_WORK TO COMPLETE_: The expected output is an exact copy of each line from the line with "Task: Open external" through the end of the data below, with no pictures in it.
-- INPUT DATA follows --
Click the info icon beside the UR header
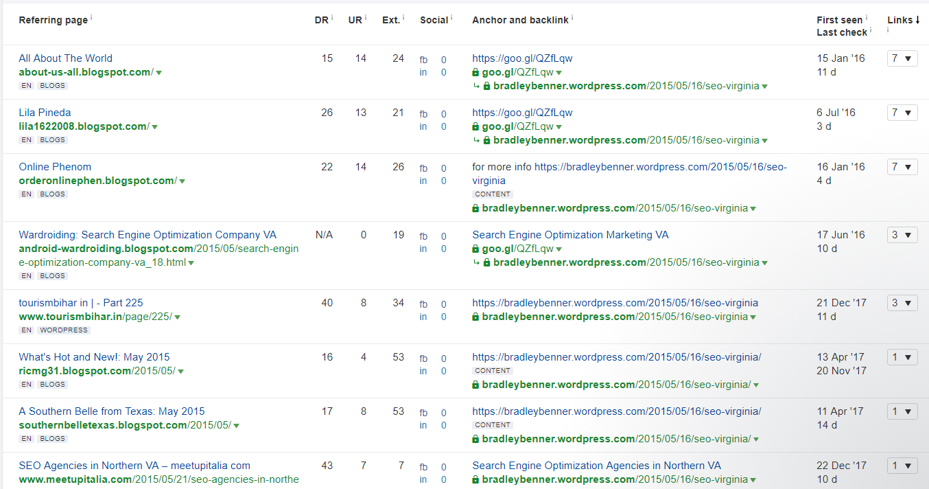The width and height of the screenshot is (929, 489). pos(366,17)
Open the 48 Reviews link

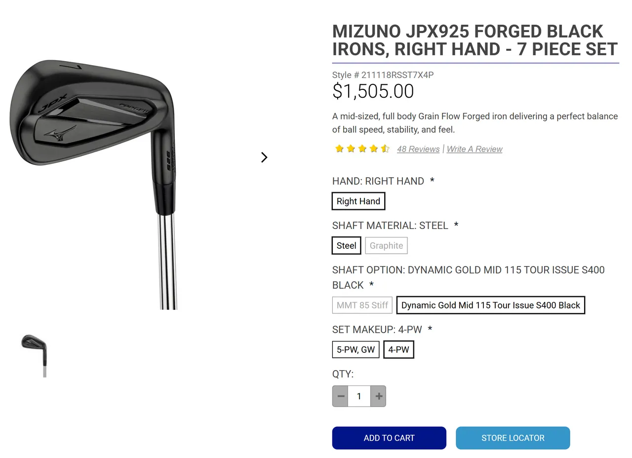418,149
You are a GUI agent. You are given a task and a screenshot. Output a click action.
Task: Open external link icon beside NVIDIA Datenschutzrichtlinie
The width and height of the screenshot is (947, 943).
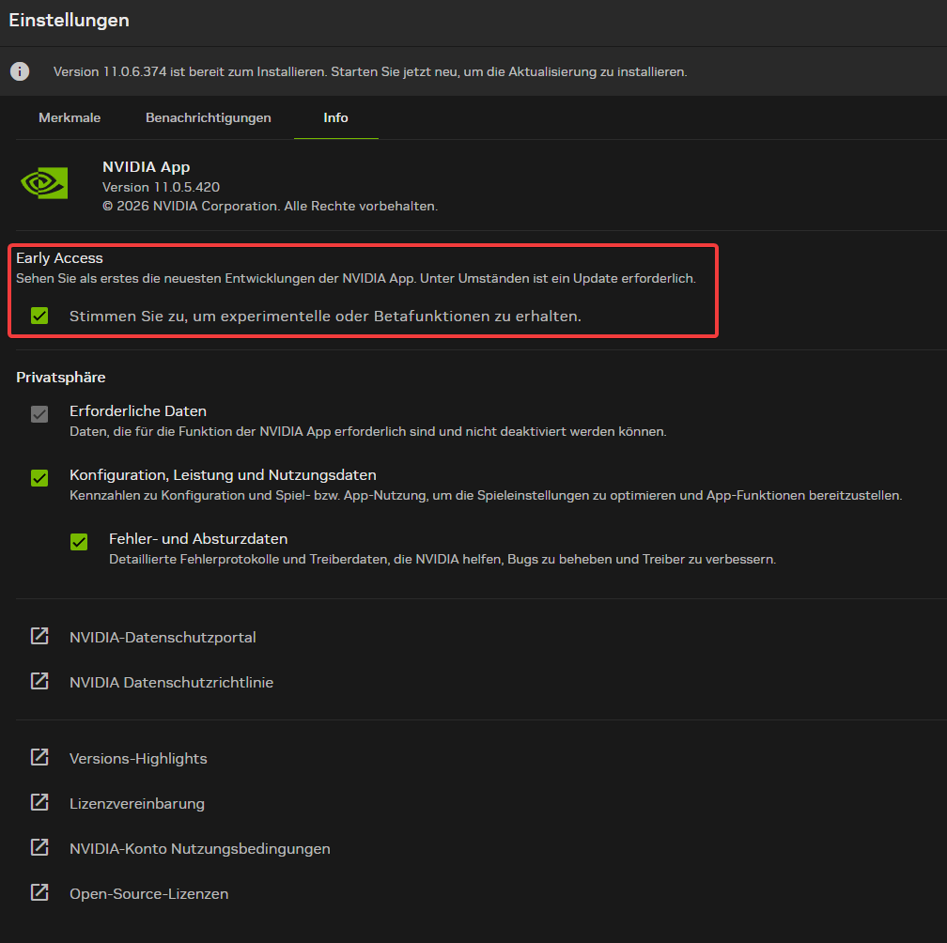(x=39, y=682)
-- INPUT DATA concluded --
_TASK OUTPUT_:
Task: Open external link icon beside NVIDIA Datenschutzrichtlinie
The width and height of the screenshot is (947, 943).
(x=39, y=682)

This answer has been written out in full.